Fotoğraflar: Yağmur Karagöz
Sırtımıza çantaları takıp Nepal’e gitme kararı aldığımızda içimizde ufak da olsa bir tedirginlik vardı. Hiç bilmediğimiz topraklarda, sürekli yolda olacaktık. Ancak yıllar önce çalışmak için Katmandu’dan Antalya’ya taşınan Şerpa olan bir arkadaşımız Nima, sözleri ile içimizi rahatlattı: “Atithi Devo Bhava”. Yani “Misafir Lütuftur”.

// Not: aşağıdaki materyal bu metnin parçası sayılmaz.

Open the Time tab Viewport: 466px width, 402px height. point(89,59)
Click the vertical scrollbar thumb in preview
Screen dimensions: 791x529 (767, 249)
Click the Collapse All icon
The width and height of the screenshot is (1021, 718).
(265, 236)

“Nepal’de güvendesiniz, tadını çıkarın”.
Gerçekten de her gün beşte uyanıp yollara düştüğümüz, günde 7- 8 saat yürüdüğümüz Nepal’de kendimizi hiç tedirgin hissetmiyoruz.
İlk gün yedi saatlik bir uçuşun sonunda Katmandu’ya iniyoruz ve eşyalarımızı bırakır bırakmaz kendimizi sokağa atıyoruz. Katmandu bizi tozları ve kalabalığı ile karşılıyor. Tanıştığımız ilk Nepalliye şehrin neden bu kadar tozlu olduğu soruyoruz; Himalayalar’dan kente içme suyu getirebilmek için yıllardır altyapı çalışmaları yapıldığını, iktidardaki parti sürekli değiştiği için de bu çalışmaların bir türlü bitmediğini anlatıyor.

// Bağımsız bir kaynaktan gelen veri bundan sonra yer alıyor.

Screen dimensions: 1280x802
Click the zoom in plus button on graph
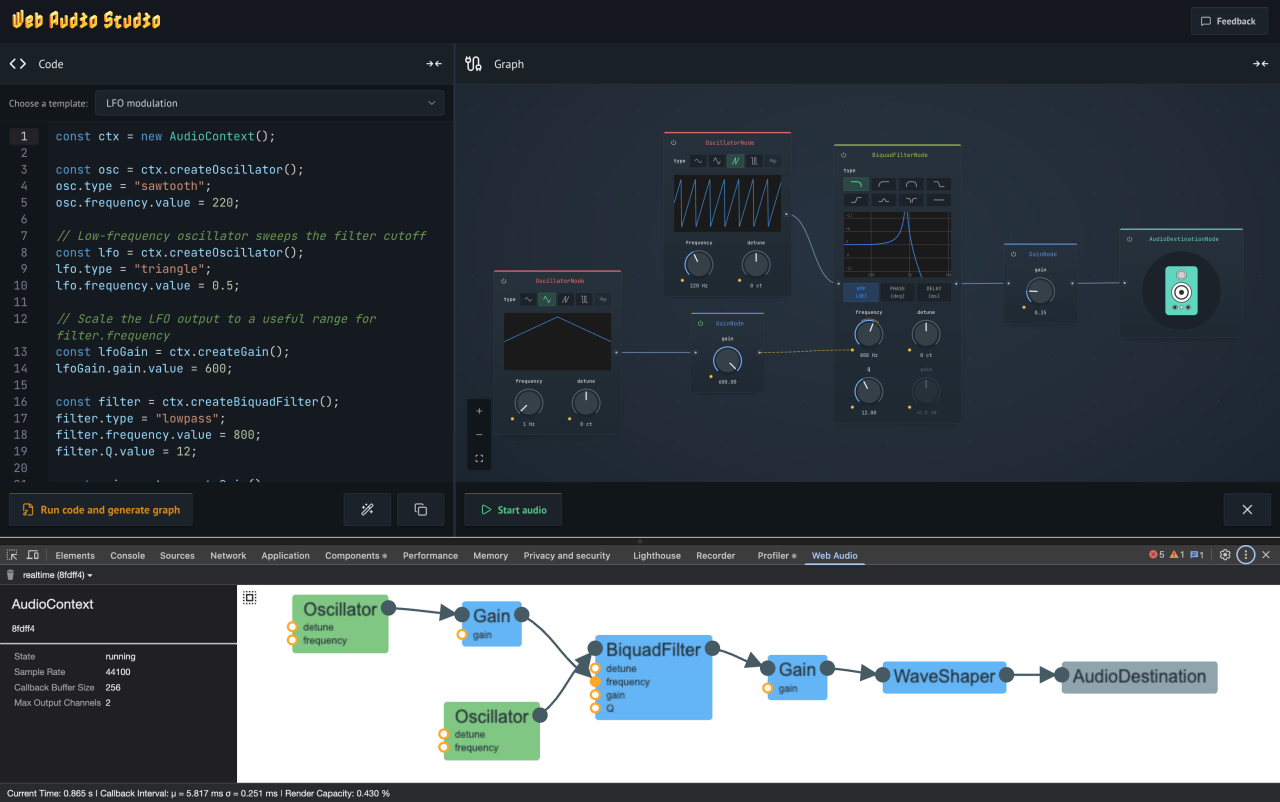[479, 411]
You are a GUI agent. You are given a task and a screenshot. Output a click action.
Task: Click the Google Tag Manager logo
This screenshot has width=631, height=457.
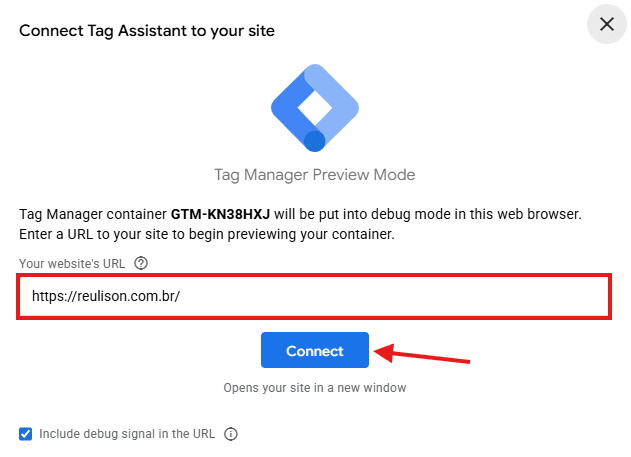[x=315, y=107]
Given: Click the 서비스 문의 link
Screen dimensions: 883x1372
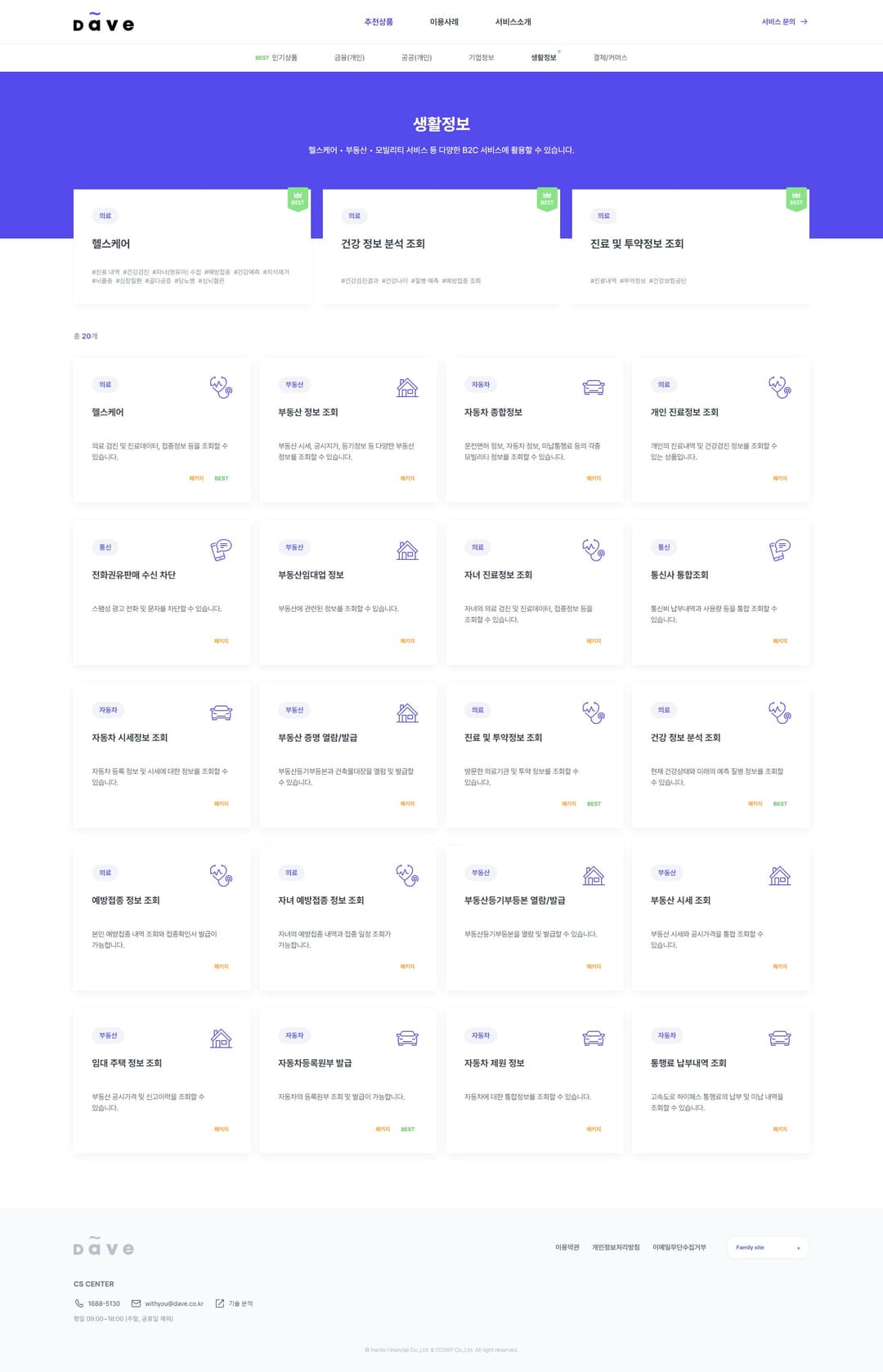Looking at the screenshot, I should pos(785,22).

Siyasi mücadelenin ardından
Nepal’de 1991 ile 2002 yılları arasındaki on bir yılda on bir kez hükümet değişmiş. 1996 yılında Maoist Nepal Komünist Partisi NKP(M) silahlı direniş ilan ediyor ve “Nepal İç Savaşı” başlıyor. On yıl süren savaşın sonunda Maoist gerillalar silahlarını bırakıp sivil siyasete katılıyorlar ve muazzam bir zaferle oyların çoğunluğunu alarak monarşiyi yıkıp Federal Demokratik Nepal Cumhuriyeti’ni kuruyorlar. Ancak 2008 seçimlerinden sonra, bu defa Nepal Cumhuriyeti’nde 10 kez başbakan değişiyor. Şu an ülkenin Başbakanı Nepal Komünist Birleşik Marksist Leninist Partisi (CPN UML) lideri Khadga Prasad Oli. Cumhurbaşkanı ise Birleşik Komünist Parti üyesi ve kadın hakları mücadeleleri ile tanınan Bidhya Devi Bandari.
“Namaste”
Şehri turlarken Garden of Dreams’in önünde buluyoruz kendimizi. Burası, Katmandu’nun ünlü Thamel çarşısının girişinde 6 bin 895 metrekarelik alana yayılmış, yeşillikler içinde, Neo-klasik tarzda düzenlenmiş bir bahçe. 1920 yılında Kaiser Sumsher Rana tarafından yaptırılan Garden of Dreams’de tozdan bunaldığınızda kaçıp kuş sesleri içinde çimlere uzanabiliyorsunuz.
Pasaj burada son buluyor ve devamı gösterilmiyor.